Open source models (Hugging Face)
Learn about how you can run pretrained models inside your database using the Exasol Transformers Extension.
The Exasol Transformers Extension lets you run pretrained Hugging Face models directly inside your Exasol database. You download models into BucketFS and call them through SQL UDFs, so your data never leaves the database for inference.
What the Transformers Extension does
The extension provides two categories of UDF scripts. Utility UDFs let you download, list, and delete Hugging Face models stored in BucketFS. Prediction UDFs run inference against those models on data in your Exasol tables.

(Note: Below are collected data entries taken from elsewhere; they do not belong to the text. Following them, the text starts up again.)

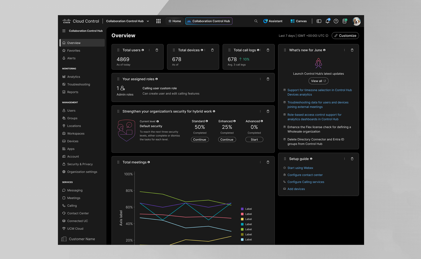The image size is (421, 259).
Task: Toggle the purple Label legend series
Action: [246, 209]
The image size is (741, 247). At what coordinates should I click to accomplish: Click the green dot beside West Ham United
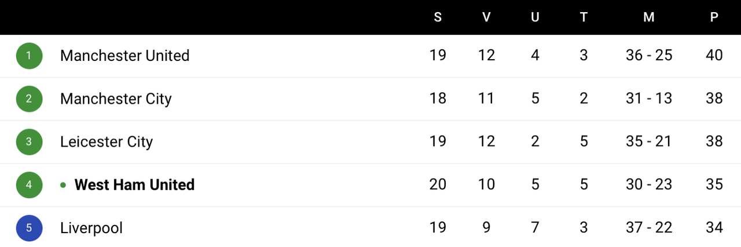click(x=63, y=185)
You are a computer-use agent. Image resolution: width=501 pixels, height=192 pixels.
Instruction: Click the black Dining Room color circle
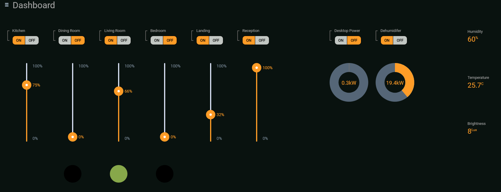pos(73,174)
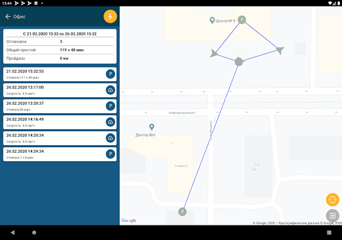
Task: Open the 26.02.2020 13:20:37 stop entry
Action: click(x=59, y=106)
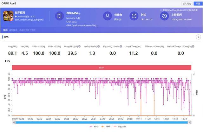Collapse the FPS section with arrow button
The image size is (203, 132).
[198, 37]
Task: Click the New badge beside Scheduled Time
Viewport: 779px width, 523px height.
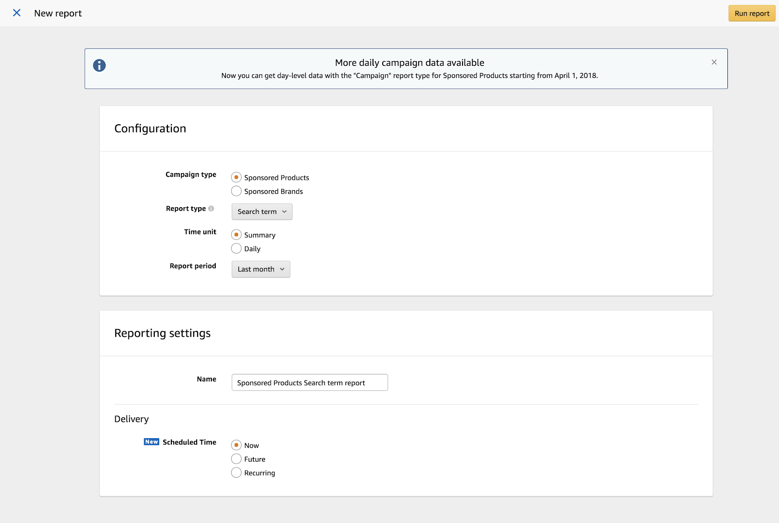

The extension supports PyTorch-based models from the Hugging Face Hub. It requires Exasol DB version 7.1 or later and Python 3.10 or later.
Supported tasks
The Transformers Extension supports the following Hugging Face task types:
| Task type | What it does |
|---|---|
sequence_classification
|
Classify text into categories using pretrained classifiers |
zero_shot_classification
|
Classify text against arbitrary labels without task-specific training |
token_classification
|
Extract named entities (persons, organizations, locations) from text |
question_answering
|
Answer questions based on context passages stored in Exasol tables |
text_generation
|
Generate text continuations from a prompt |
filling_mask
|
Complete masked tokens in a sentence |
translation
|
Translate text between languages |
Each task type has a corresponding prediction UDF:
| Task type | Prediction UDF |
|---|---|
sequence_classification
|
AI_CLASSIFY_EXTENDED
|
zero_shot_classification
|
AI_CUSTOM_CLASSIFY_EXTENDED
|
token_classification
|
AI_EXTRACT_EXTENDED
|
question_answering
|
AI_ANSWER_EXTENDED
|
text_generation
|
AI_COMPLETE_EXTENDED
|
filling_mask
|
AI_FILL_MASK_EXTENDED
|
translation
|
AI_TRANSLATE_EXTENDED
|
An additional AI_ENTAILMENT_EXTENDED UDF handles text comparison and entailment tasks.
Install and deploy
Install the Python package:
pip install exasol-transformers-extension
Deploy the extension to your Exasol database. This installs the script language container (SLC) and creates the UDF scripts:
python -m exasol_transformers_extension.deploy \
--dsn <host:port> \
--db-user <username> \
--db-pass <password> \
--schema <target_schema> \
--bucketfs-conn-name <connection_name> \
--token-conn-name <token_connection_name>
Key deployment options:
| Option | Default | Description |
|---|---|---|
--dsn
|
(required) | Exasol database host and port |
--db-user
|
(required) | Database username |
--db-pass
|
(required) | Database password |
--schema
|
(required) | Target schema for UDF scripts |
--[no-]deploy-slc
|
True | Install the script language container |
--[no-]deploy-scripts
|
True | Install UDF scripts |
--bucketfs-conn-name
|
(none) | Name of the BucketFS connection object |
--token-conn-name
|
(none) | Name of the Hugging Face token connection object |
For the full list of deployment options, run python -m exasol_transformers_extension.deploy --help or see the Exasol Transformers Extension GitHub repository.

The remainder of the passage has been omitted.